With five of the UK’s Big Six energy suppliers having announced impending price increases, government officials and consumer watchdogs alike have condemned the domestic energy market for maintaining impossibly high prices; however, in truth, the UK’s fuel prices are actually relatively low.

In a comparative study of electricity rates by country, prices in the UK were completely dwarfed by many of its neighbours. Denmark topped the list, at over $0.40 per unit – and was followed by Germany at $0.31 per unit. In fact, at less than $0.18 per unit, it turns out that UK electricity customers are paying a minimum of 5-10% less than a vast majority of Europe.

Meanwhile, where domestic heating is concerned, the latest European Union figures estimate that UK customers currently pay an average of €0.0419 per unit – which is amongst the lowest rates in the EU. In fact, British customers pay 66% less for their gas than energy customers in nearby Sweden, who pay an average of €0.1226 per unit.

Subsequently, it cannot be denied that domestic fuel prices in the UK are relatively low when paired with that of its European neighbours; therefore, the question of rising fuel costs in the UK becomes not an issue of price, but rather one of affordability.

Since the economic downturn in 2008, wages simply have not kept up with rising prices that transcend any single industry. According to the Office for National Statistics (ONS), the UK’s unemployment rate is currently hovering at around 8.1%, and there are over 9m economically inactive citizens nationwide. Moreover, pay has risen 1.5% since 2011 – whereas in that same period of time, many homeowners have seen their dual fuel energy bills rise in excess of 19%.

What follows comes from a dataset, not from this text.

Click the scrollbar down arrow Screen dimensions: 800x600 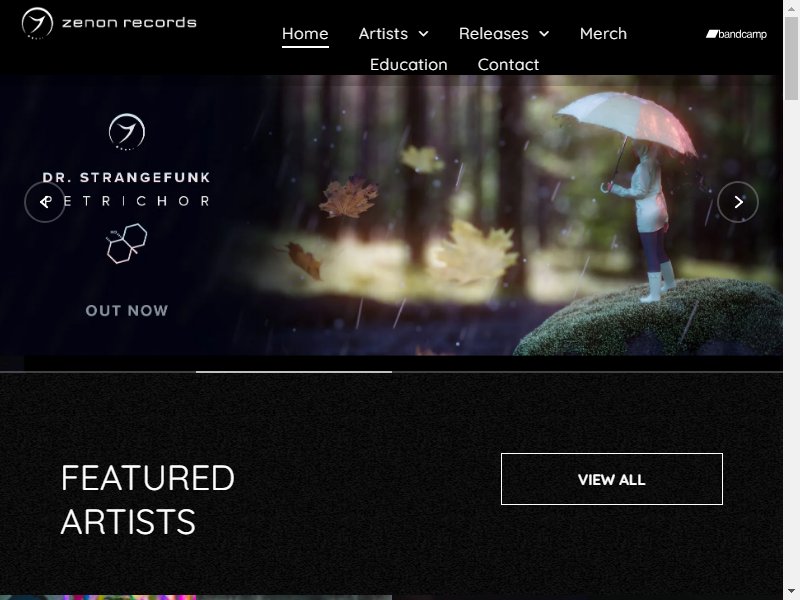[791, 593]
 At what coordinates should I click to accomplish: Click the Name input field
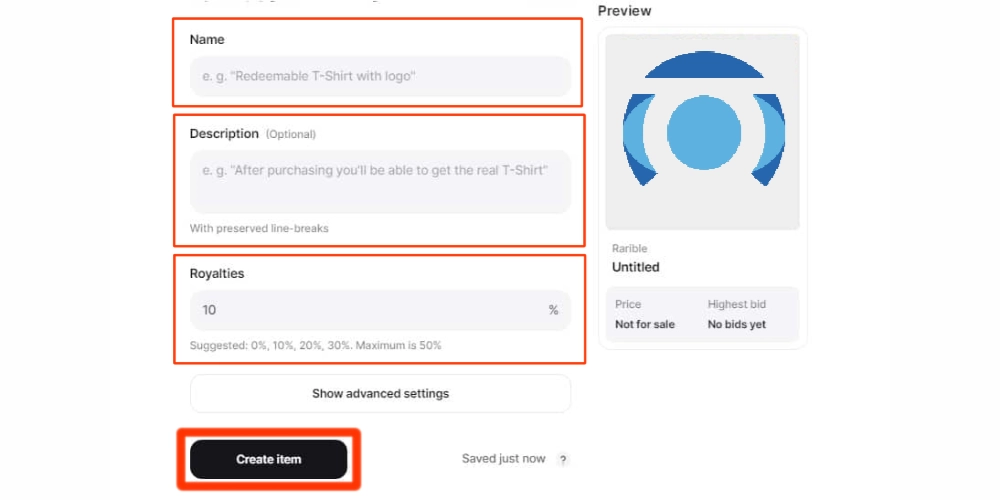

In fact, domestic fuel prices have risen 35% in the past 5 years – with the average UK dual fuel bill rising by £417.11 per year. Meanwhile, the ONS reports that the average weekly income in the UK has remained relatively stagnant since the year 2000. In fact, the median full-time gross weekly earnings have fallen by 0.5% in the last ten years.  Annual figures for 2012 have yet to be accounted for; however, figures estimate a miniscule increase from 2010/11.

That being said, the ONS has already reported that total annual income in the UK has also remained stagnant in 2012 – falling by 0.3% since June. Meanwhile, the average UK energy bill will have increased anywhere from 6-11% by year’s end. As previously stated, said increases are highly unfavourable – yet they do indeed match a world-wide trend, and fall short of many of the increases that are taking place across Europe. Subsequently, the British government would do well not to waste taxpayer’s hard-earned pounds on wholesale price reviews – as MPs are currently pursuing – that will ultimately fail to spark sincere action on behalf of consumers.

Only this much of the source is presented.